> PASSAGE FOR REVIEW:
SC: I think what is going to be really exciting is there is a lot of rules and thoughts and experience that’s built into our brains, especially over the universe. Maybe 80 percent of this rule base, but there is a 20 percent judgment element, right, or based upon experience. Where there is a gray decision being made to one versus the other.

I think what’s gonna be very interesting in the tax field or obviously on taxes where I typically spend most of my time in, is just the ability to take a bunch of information and being able to conclude, with a fair amount of confidence that when you read this kind of stuff, and if you see these 16 facts, and if you see these, that this is what’s relevant, this is what the answer probably should be, and human beings take a look at it, so a lot more in terms of cognitive decision making based on old cases, a lot of what gets done in tax planning, just looking at tax, really being able to take voluminous amounts of tax cases, et cetera, and being able to find them and conclude, and really put together the summary of what might be the answer. Is something that’ll I think help.

Just like it helps surgeons and the medical field. I think it’s the same concept, where you see a lot more advances of that in the future then we have today. I think what is going to be very interesting, is that I love the idea of, if you had 20 very smart brains, or even 100, or whatever, take 20 to start, at a practice in a certain field, right, it is virtually impossible, especially in the gray areas, to get the same answer if you talk to 20 different people.

I think what is going to be very exciting is to be able to have a world where you actually have consistency because my brain through all these examples concludes “X,” your brain concludes “Y,” and then you might have 10 other answers, but then being able to discover what those answers might be.  Being able to then make sense of this and maybe get a better answer or the more popular answer today or over time. I think that is a pretty interesting way to apply this because today when you give a case defined for lawyers, they might come up with five different versions of what the answer might be, or accountants.

Today we don’t know how our brains think, so what this is going to help us do is to have that transparency across whatever domain.  Are 10 people concluding differently on the same thing?

(16:00) So layering that expertise into a network to flag that for human experts by baking it in the front end. Am I following you correctly?

SC: Yes, in addition to that what you also start seeing is experts, maybe at times don’t even agree, you almost start seeing why they don’t agree with something. I may look at a document and conclude this fact is more important than that facct as I am training the machine to learn what I know, and someone else might do something a little different because they find something else more important, but today I think a lot of that is done involuntarily.

It just happens and you really don’t understand the logic as much, as clearly. What this can also allow you to do is see the dimensions of the conclusions and why people think differently. Then think about what might be a better answer. It is almost like a best-agreed answer because I might hone into one fact that’s more important to me when I am reading something, so I tag that in the machine. You might hone into something else that you find is one that I didn’t find. So now what you really come up with is a sort of a best-to-read. It is almost like getting nine smart brains together and combining them and getting a perfect brain. So I think that the ability to take each experts’ brains and create the best brain available is a pretty interesting thought.

> EXERCISES:
1) According to the interview excerpt, in what area does SC typically spend most of their time?
2) For each statement, decide whether it agrees with the interview excerpt, and quote the words that settle it: (a) SC estimates the rule-based share at about 80 percent. (b) SC says lawyers given a case tend to reach one shared answer. (c) SC says we already know how our brains think.
3) List every specific occupation named in the interview excerpt.
The rows placed after the interview excerpt are separate material.

> Saved data entries:
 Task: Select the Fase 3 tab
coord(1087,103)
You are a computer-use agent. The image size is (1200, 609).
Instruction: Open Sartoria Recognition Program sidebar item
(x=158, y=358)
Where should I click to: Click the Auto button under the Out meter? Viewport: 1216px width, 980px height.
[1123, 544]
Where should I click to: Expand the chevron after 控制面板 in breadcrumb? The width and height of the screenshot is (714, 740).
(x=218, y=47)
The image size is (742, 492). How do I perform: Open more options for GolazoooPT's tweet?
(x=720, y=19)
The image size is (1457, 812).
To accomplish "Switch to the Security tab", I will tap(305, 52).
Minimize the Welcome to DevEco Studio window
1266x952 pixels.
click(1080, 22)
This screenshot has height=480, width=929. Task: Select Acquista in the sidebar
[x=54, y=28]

> SOLUTIONS FOR EACH TASK:
1) Taxes.

2)
(a) Yes: "Maybe 80 percent of this rule base, but there is a 20 percent judgment element"
(b) No: "they might come up with five different versions of what the answer might be"
(c) No: "Today we don’t know how our brains think"

3) Surgeons, lawyers, accountants